- [YOUR INSTRUCTIONS] Repeat precisely the line in which "You are a GUI" occurs and all lines that follow it in the entries below. Pictures must be omitted.

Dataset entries
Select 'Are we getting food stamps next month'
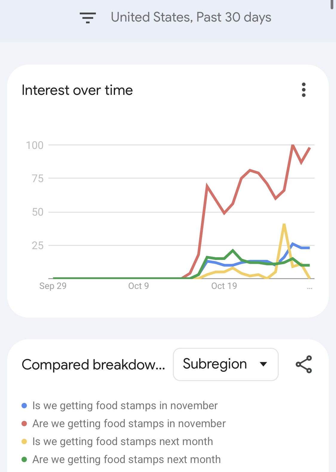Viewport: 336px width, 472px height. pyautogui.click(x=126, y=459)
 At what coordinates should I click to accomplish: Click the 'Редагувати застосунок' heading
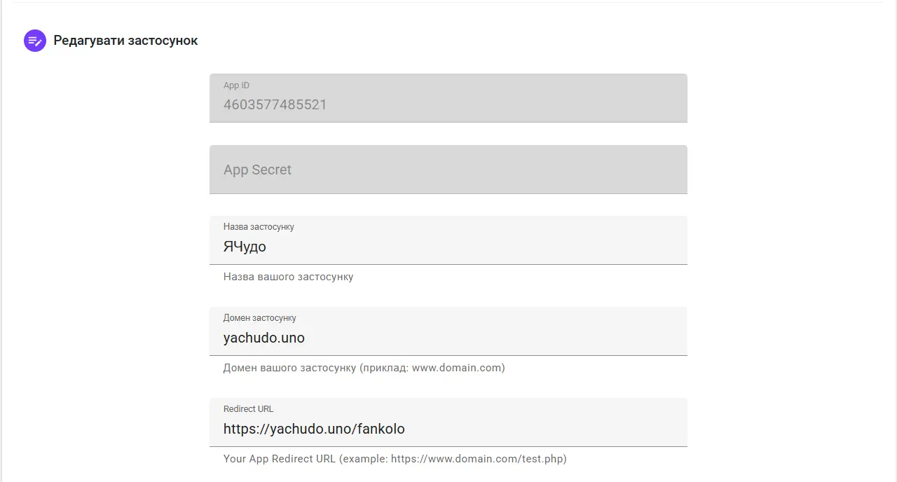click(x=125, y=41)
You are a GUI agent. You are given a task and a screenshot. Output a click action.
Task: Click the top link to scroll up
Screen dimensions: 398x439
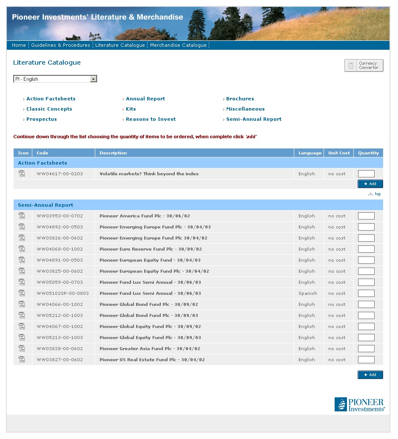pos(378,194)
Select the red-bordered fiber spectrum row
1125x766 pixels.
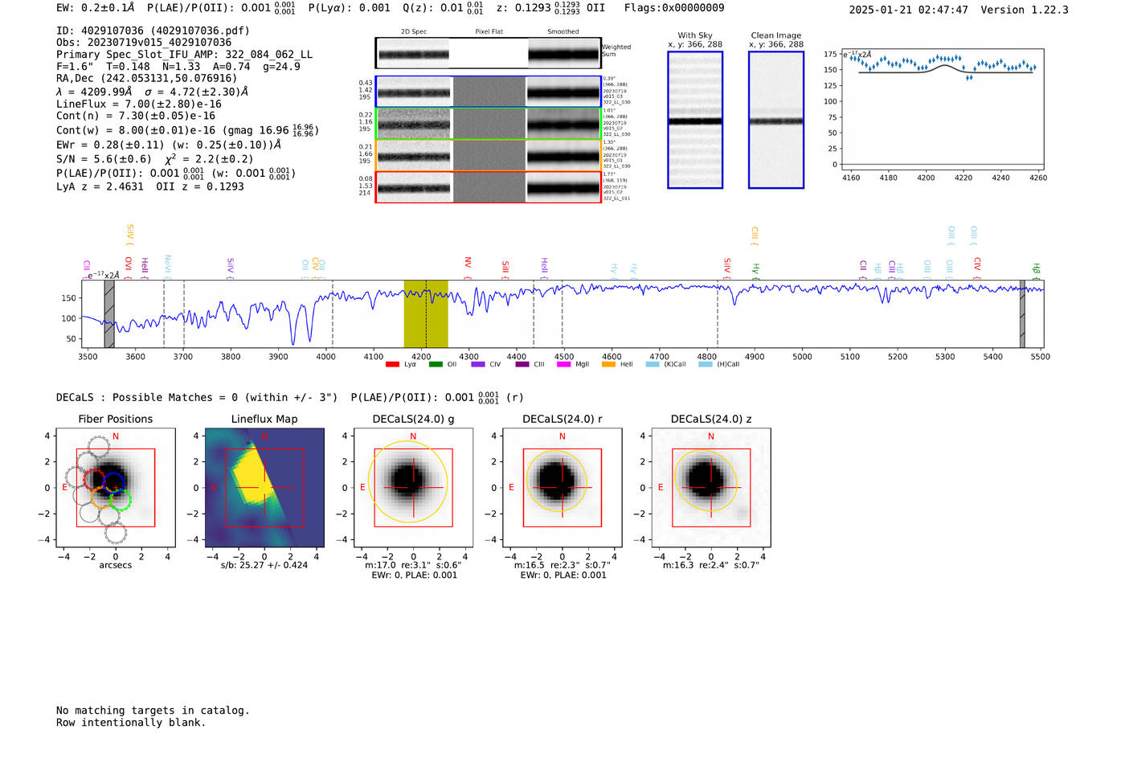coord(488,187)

- [COMPLETED EXERCISE]
You are a GUI agent. You are given a task and a screenshot. Output a click action.
Task: Click the top link to scroll up
Screen dimensions: 398x439
pos(378,194)
Select the red-bordered fiber spectrum row
1125x766 pixels.
coord(488,187)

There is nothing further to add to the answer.